Wang Huazhen, Lin Chengde, Yang Fan, Hu Xueqin
College of Computer Science and Technology, Huaqiao University, Xiamen 361005, PR China.
Comput Biol Med. 2009 May;39(5):425-32. doi: 10.1016/j.compbiomed.2009.02.002. Epub 2009 Apr 21.

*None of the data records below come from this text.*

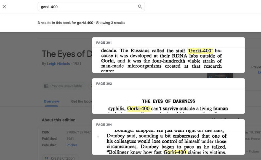Viewport: 261px width, 160px height.
Task: Close the in-book search panel
Action: coord(4,7)
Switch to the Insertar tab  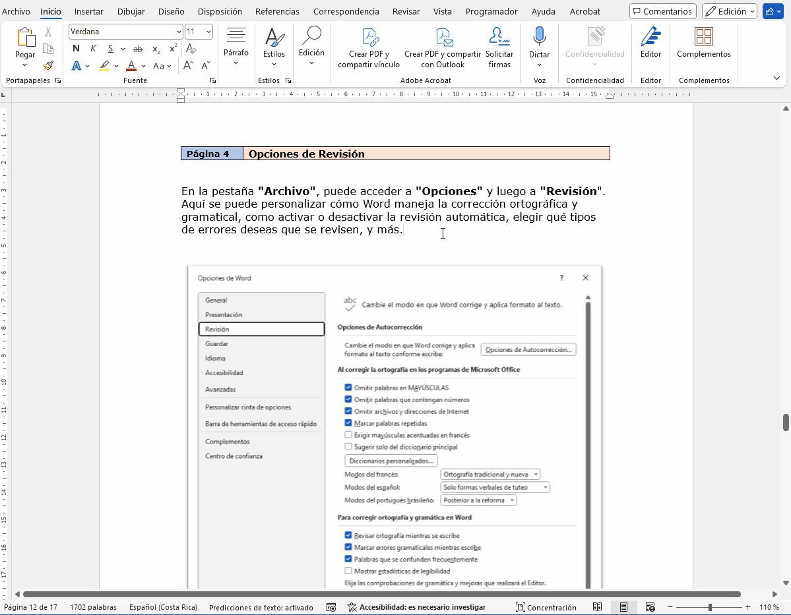tap(88, 11)
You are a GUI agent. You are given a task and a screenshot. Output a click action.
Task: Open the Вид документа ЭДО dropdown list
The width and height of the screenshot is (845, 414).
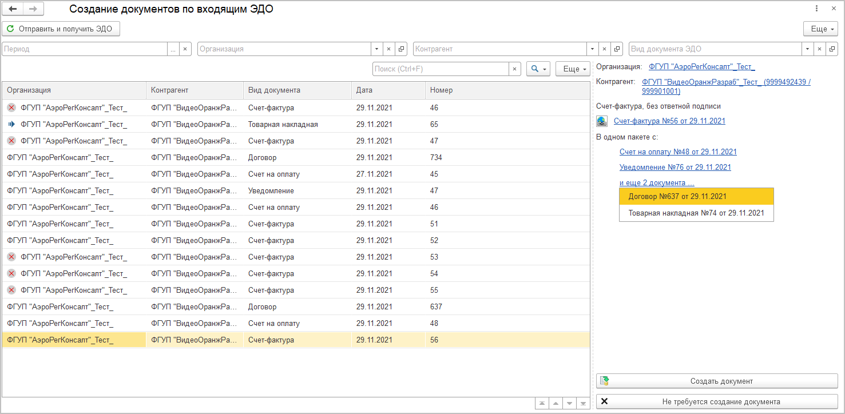[807, 49]
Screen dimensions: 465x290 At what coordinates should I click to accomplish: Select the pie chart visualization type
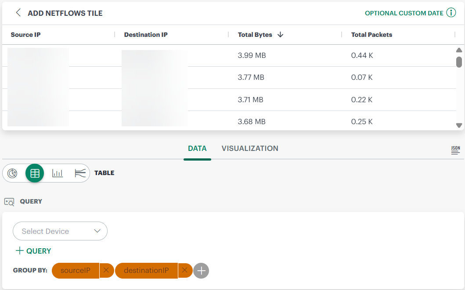[13, 173]
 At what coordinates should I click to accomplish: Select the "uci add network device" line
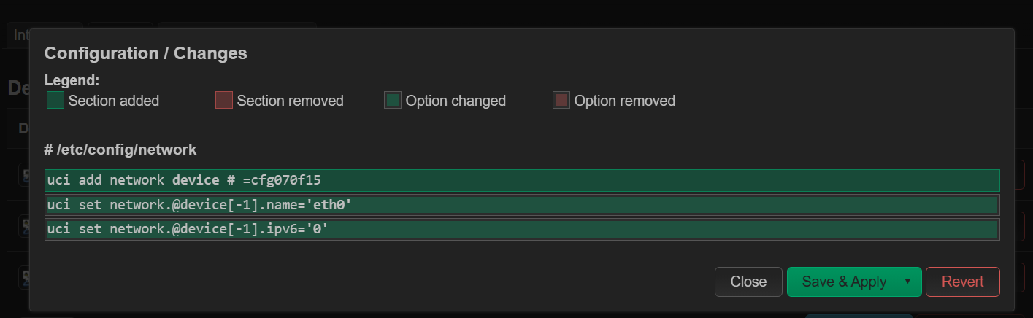coord(521,180)
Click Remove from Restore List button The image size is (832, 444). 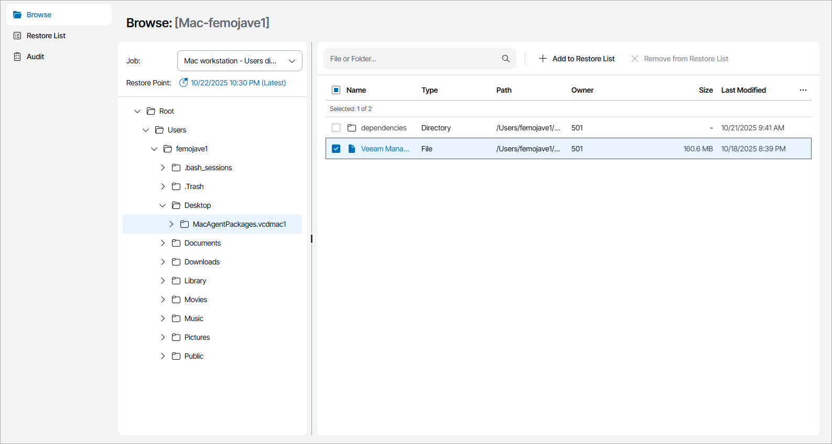679,59

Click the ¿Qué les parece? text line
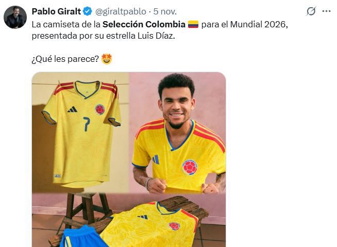(65, 59)
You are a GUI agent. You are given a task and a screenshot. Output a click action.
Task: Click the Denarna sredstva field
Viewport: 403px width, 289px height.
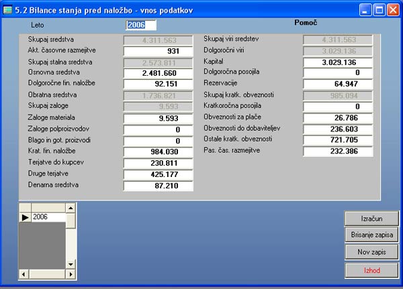tap(159, 185)
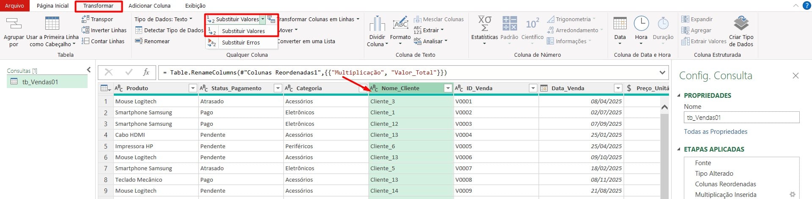Click the Contar Linhas icon

tap(85, 41)
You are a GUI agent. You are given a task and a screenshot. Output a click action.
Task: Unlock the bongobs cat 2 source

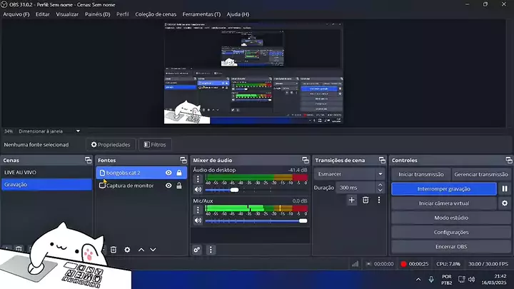[178, 173]
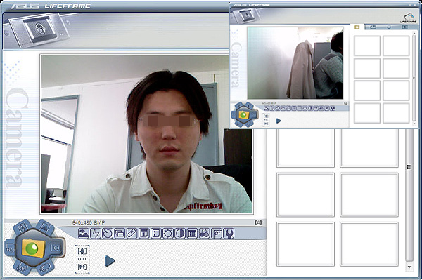Screen dimensions: 422x280
Task: Click the camera mode segment on hexagon dial
Action: pos(56,248)
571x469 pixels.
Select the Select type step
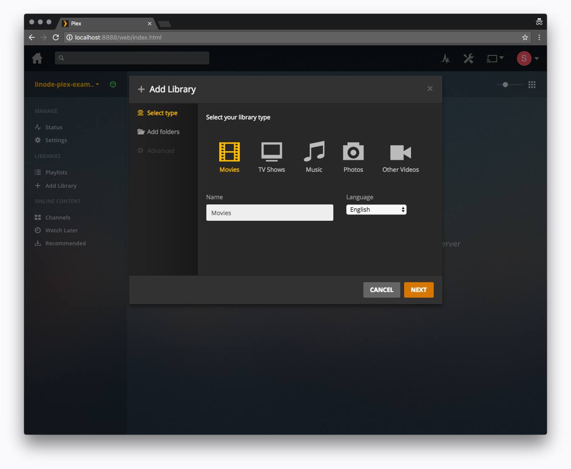click(162, 112)
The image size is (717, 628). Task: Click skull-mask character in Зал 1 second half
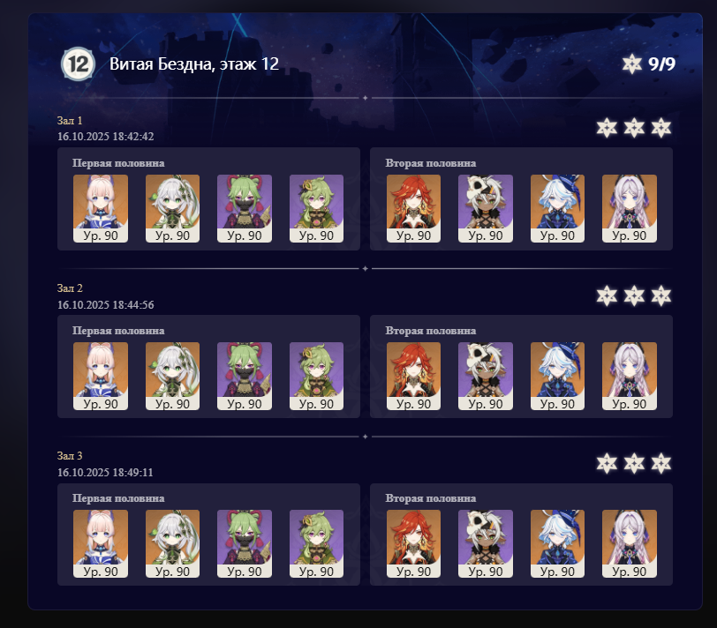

Most classifiers output predictions for new instances without indicating how reliable they could be. Transductive confidence machine (TCM) is a novel framework that provides hedged prediction coupled with valid confidence. Many popular machine learning algorithms can be transformed into the framework of TCM, and therefore be used for producing hedged predictions. This paper incorporates random forest (RF) to propose a method named TCM-RF for classification of chronic gastritis data. Our method benefits from TCM-RF's high performance when features are noisy, highly correlated and of mixed types. The experimental results show that TCM-RF produces informative as well as effective predictions.
大多数分类器在输出新实例的预测结果时,并未表明其预测的可靠性。转导置信度机器(TCM)是一个新颖的框架,它能提供带有限定的预测并伴有有效的置信度。许多流行的机器学习算法都可以转化为TCM框架,进而用于生成带有限定的预测。本文将随机森林(RF)纳入其中,提出了一种名为TCM-RF的方法,用于慢性胃炎数据的分类。当特征存在噪声、高度相关且类型混合时,我们的方法得益于TCM-RF的高性能。实验结果表明,TCM-RF能产生信息丰富且有效的预测。